= Exercise instructions =
Whenever a line in the entries below contains "length", copy that line.
----- Provided records -----
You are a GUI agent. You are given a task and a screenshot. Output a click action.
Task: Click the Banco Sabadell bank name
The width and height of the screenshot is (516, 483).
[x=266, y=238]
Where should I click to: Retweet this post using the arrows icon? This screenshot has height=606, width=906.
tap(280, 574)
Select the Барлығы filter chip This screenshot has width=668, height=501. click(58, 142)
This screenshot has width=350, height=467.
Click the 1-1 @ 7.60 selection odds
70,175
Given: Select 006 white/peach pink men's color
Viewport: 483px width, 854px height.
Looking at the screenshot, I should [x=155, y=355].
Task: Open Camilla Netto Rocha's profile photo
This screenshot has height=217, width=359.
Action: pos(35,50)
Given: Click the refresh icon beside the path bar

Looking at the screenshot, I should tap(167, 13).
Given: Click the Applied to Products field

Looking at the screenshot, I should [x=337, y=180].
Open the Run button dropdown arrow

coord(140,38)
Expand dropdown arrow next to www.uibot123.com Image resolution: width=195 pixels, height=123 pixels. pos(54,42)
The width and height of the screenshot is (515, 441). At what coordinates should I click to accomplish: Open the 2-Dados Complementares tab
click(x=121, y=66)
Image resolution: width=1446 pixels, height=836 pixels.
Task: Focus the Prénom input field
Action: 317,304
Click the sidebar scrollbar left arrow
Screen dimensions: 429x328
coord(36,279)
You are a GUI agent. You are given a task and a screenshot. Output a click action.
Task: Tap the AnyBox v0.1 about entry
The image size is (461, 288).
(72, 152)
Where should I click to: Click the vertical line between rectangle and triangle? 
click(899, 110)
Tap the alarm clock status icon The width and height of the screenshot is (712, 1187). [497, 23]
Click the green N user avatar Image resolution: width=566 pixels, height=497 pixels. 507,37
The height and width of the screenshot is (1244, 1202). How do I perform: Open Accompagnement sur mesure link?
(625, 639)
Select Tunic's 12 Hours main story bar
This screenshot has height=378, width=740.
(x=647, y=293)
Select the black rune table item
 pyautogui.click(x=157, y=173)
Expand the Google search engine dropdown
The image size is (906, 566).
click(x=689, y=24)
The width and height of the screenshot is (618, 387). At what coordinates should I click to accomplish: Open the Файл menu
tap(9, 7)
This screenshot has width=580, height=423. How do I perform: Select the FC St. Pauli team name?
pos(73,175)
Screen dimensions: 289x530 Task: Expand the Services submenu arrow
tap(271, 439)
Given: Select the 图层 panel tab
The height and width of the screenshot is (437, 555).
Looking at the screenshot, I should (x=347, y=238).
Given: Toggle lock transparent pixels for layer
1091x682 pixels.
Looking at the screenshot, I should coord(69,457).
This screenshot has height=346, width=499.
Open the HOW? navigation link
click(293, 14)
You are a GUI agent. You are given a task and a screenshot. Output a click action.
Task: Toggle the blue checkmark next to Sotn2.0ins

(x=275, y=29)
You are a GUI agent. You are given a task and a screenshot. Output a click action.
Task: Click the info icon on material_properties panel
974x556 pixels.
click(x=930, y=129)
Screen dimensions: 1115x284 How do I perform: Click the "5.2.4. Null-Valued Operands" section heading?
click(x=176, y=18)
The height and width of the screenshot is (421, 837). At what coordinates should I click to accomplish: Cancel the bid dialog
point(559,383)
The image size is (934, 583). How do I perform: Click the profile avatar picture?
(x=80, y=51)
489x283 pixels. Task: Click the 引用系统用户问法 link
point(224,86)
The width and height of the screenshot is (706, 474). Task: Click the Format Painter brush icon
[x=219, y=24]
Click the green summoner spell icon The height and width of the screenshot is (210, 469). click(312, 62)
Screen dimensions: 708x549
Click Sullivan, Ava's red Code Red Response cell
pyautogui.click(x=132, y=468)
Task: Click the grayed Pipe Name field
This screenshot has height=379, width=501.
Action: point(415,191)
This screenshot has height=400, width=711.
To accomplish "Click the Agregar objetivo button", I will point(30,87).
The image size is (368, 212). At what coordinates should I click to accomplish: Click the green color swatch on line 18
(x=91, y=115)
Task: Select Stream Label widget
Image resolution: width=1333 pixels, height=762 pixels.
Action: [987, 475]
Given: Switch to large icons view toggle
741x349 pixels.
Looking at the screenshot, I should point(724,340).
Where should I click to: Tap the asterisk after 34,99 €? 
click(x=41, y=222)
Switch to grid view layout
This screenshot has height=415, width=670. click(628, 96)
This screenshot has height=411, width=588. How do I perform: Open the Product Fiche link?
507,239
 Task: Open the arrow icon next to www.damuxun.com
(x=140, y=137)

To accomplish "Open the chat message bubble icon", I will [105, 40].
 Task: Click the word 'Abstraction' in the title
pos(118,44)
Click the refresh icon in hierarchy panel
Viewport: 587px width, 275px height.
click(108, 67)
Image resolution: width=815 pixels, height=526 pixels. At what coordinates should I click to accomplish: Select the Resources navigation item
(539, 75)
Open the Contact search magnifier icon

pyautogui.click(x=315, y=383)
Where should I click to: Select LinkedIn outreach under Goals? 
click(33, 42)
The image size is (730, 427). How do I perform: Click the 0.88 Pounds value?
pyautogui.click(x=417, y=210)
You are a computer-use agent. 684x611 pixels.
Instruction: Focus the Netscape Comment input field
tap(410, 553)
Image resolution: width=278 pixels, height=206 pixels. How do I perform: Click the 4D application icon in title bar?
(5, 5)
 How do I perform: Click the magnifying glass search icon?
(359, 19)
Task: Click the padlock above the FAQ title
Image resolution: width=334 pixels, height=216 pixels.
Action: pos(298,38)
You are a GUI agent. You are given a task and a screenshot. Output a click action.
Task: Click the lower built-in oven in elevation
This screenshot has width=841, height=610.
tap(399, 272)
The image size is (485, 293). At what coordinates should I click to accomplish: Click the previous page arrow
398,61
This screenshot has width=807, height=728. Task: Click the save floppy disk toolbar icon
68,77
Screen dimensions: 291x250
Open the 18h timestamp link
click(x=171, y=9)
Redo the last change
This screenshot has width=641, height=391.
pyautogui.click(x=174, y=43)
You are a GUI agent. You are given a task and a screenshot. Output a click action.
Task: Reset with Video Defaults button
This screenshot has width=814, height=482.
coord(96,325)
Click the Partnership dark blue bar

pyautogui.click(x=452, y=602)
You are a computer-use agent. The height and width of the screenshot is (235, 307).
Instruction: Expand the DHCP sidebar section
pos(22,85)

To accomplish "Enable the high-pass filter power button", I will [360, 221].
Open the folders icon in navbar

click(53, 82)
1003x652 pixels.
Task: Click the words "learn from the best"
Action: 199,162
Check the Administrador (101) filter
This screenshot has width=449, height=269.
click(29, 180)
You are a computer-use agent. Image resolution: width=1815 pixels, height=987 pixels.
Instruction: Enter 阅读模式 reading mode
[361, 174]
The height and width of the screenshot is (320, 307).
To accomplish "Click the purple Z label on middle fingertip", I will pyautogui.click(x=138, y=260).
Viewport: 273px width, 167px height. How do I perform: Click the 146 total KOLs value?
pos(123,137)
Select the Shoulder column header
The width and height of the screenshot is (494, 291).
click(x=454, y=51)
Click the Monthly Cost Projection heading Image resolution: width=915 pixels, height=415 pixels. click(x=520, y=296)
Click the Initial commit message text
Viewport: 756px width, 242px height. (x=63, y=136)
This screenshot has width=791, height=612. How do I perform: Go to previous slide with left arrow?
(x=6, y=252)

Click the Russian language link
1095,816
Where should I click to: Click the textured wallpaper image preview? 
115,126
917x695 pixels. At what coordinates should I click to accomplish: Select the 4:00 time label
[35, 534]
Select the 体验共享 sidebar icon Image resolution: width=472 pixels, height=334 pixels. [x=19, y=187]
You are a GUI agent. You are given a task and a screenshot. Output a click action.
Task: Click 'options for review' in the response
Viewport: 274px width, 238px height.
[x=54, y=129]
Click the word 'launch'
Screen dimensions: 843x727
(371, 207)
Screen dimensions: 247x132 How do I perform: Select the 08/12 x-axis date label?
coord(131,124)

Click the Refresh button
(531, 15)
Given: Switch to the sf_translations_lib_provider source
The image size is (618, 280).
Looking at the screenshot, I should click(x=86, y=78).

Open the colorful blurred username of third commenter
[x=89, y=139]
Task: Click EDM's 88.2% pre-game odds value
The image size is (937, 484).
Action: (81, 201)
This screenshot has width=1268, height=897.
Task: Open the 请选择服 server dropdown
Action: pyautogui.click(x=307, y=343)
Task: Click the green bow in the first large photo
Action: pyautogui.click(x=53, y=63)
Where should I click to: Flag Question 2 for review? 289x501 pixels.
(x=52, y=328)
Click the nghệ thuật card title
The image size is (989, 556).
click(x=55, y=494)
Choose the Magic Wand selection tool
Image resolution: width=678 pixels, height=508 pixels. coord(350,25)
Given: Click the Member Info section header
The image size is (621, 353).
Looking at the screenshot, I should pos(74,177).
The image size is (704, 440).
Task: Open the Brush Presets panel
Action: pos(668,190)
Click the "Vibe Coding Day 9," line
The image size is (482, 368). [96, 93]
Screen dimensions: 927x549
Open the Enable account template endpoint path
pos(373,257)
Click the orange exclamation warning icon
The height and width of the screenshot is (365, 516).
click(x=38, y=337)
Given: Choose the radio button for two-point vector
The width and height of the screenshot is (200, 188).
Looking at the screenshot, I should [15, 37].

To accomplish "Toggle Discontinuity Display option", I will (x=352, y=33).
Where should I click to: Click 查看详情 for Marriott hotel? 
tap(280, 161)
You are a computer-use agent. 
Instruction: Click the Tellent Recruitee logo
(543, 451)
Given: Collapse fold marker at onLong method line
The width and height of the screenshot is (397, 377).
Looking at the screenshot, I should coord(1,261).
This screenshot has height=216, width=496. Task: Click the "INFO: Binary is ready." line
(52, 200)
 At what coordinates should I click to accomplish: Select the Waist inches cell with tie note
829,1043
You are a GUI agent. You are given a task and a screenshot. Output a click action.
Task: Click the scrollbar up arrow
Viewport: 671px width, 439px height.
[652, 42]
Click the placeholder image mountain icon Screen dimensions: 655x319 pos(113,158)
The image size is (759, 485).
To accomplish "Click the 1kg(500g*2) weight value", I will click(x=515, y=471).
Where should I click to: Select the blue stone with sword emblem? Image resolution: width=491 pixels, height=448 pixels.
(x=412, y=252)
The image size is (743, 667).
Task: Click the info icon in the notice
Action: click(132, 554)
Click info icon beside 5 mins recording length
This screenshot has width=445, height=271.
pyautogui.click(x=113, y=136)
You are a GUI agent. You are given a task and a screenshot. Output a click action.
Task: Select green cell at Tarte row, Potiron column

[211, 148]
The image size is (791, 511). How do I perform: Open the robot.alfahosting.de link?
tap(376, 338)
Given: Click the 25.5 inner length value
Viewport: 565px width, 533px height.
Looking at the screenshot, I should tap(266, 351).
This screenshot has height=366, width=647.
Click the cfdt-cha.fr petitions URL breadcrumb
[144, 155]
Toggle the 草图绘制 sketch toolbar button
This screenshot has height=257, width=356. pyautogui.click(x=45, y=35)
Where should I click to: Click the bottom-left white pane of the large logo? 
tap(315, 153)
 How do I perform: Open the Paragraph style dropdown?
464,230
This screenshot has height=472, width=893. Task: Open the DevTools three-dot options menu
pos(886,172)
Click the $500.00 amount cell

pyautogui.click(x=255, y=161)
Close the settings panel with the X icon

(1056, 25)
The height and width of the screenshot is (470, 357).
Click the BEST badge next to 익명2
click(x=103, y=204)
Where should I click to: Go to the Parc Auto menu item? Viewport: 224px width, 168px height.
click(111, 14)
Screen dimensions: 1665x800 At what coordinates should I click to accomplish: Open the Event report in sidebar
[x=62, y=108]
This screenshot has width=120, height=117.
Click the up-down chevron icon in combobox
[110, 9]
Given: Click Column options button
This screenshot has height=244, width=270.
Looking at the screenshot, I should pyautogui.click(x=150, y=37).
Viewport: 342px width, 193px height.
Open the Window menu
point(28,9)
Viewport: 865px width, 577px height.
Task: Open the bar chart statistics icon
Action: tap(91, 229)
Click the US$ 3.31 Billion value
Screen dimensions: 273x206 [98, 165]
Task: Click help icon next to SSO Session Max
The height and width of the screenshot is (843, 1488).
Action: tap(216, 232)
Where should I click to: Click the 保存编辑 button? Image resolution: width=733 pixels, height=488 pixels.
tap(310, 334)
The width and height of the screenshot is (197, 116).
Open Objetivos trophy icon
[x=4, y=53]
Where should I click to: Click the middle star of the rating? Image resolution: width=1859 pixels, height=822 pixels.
-----
= Output of the exercise =
Click info icon beside 5 mins recording length
Given: Click the 25.5 inner length value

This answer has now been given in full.